What you will do: Retype the lines from the one containing "Instruction: Tap the Wi-Fi status bar icon" through the last line of the entries below, exactly and in full, omitting every image.

Data provided:
★ ★ ★ ★

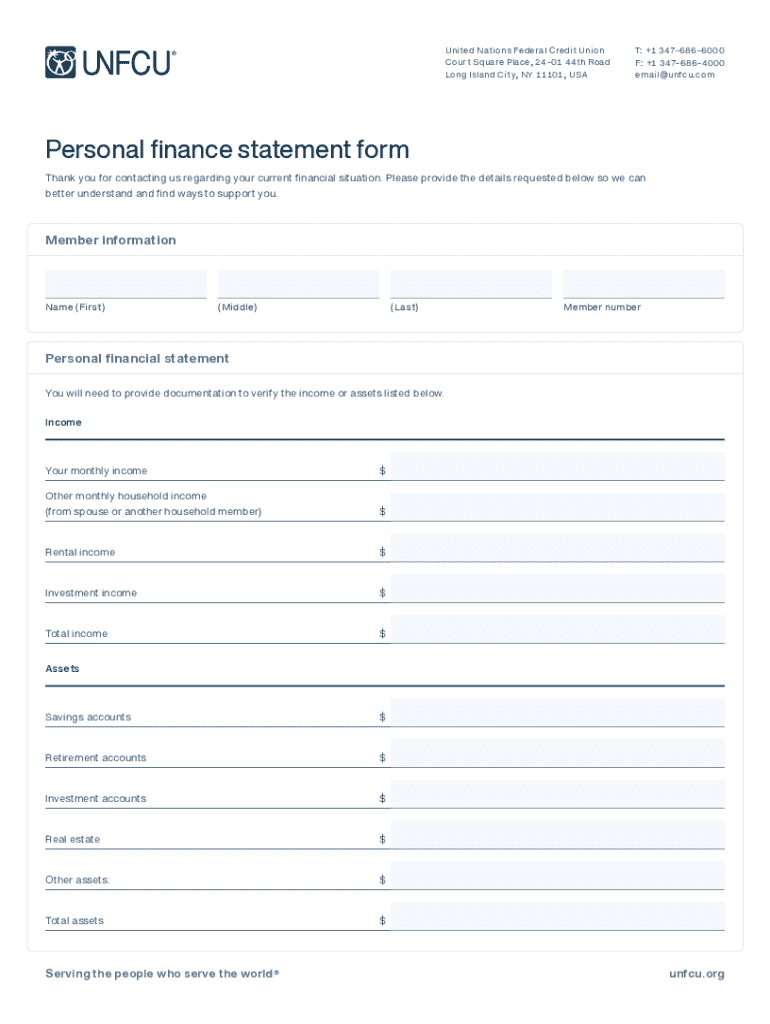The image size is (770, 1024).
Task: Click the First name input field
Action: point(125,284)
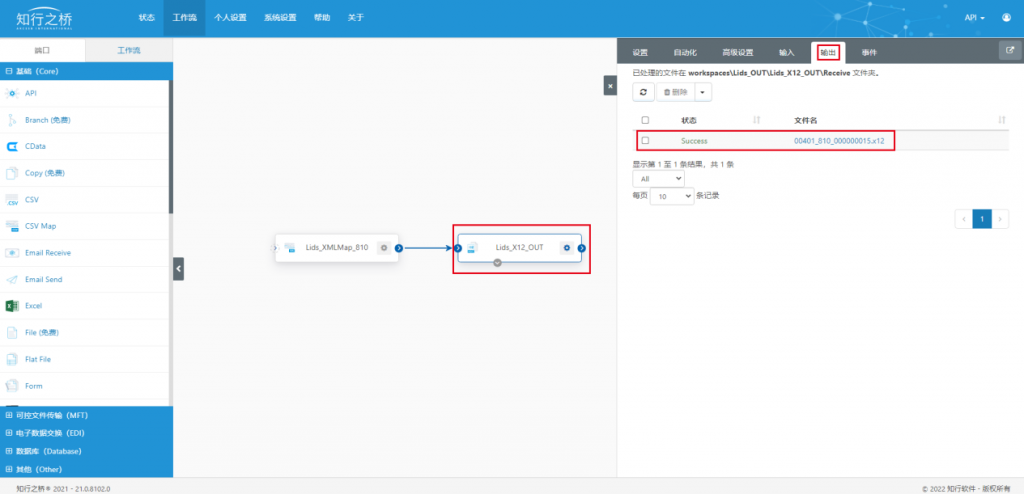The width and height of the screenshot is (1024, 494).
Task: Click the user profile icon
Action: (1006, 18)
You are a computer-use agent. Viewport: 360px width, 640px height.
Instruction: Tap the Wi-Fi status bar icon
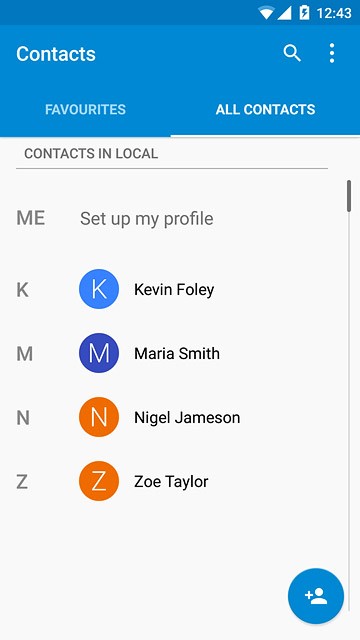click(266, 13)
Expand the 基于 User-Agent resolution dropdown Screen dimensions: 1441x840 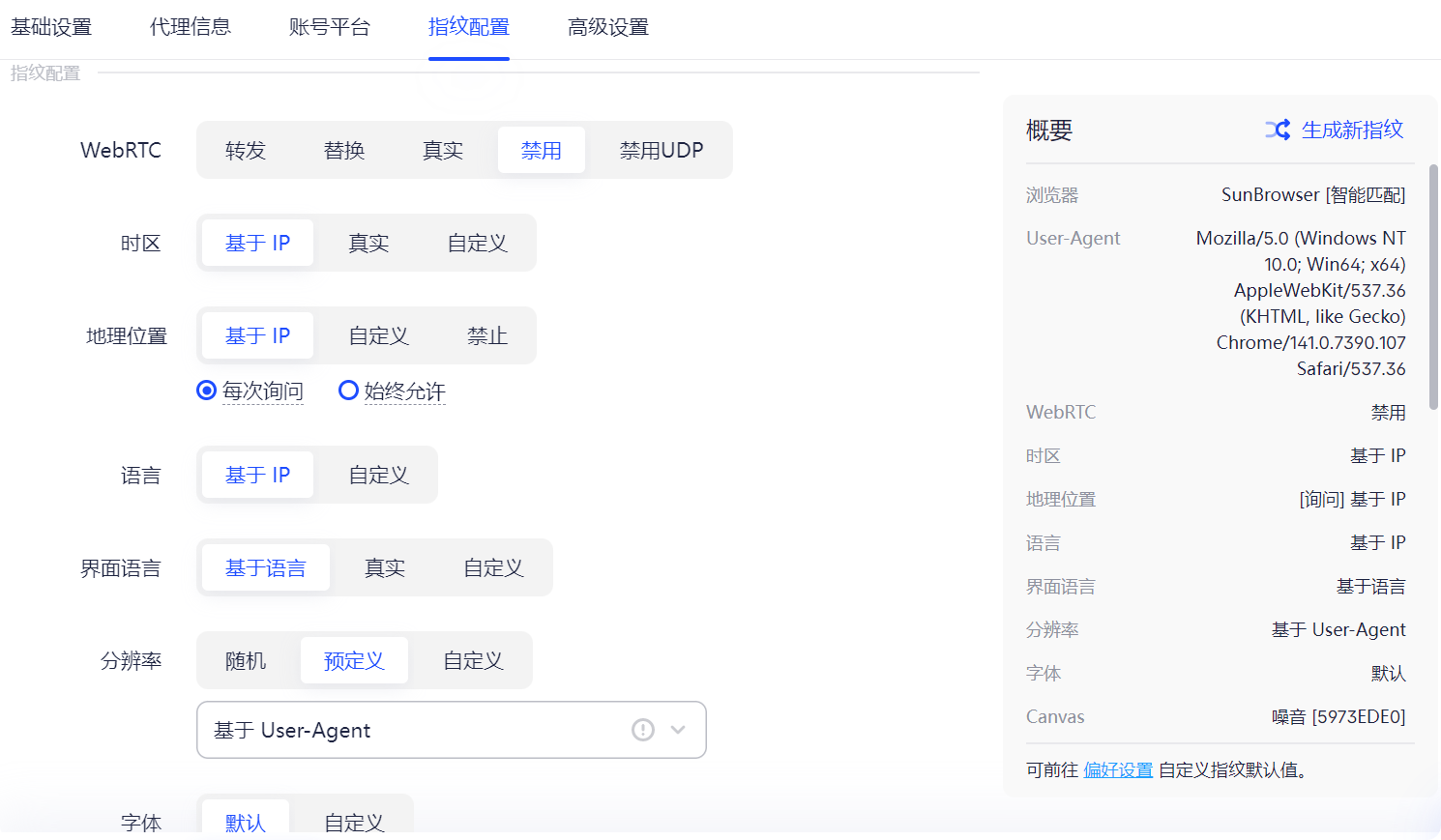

★ ★ ★ ★

Output below:
Instruction: Tap the Wi-Fi status bar icon
click(266, 13)
Expand the 基于 User-Agent resolution dropdown Screen dimensions: 1441x840 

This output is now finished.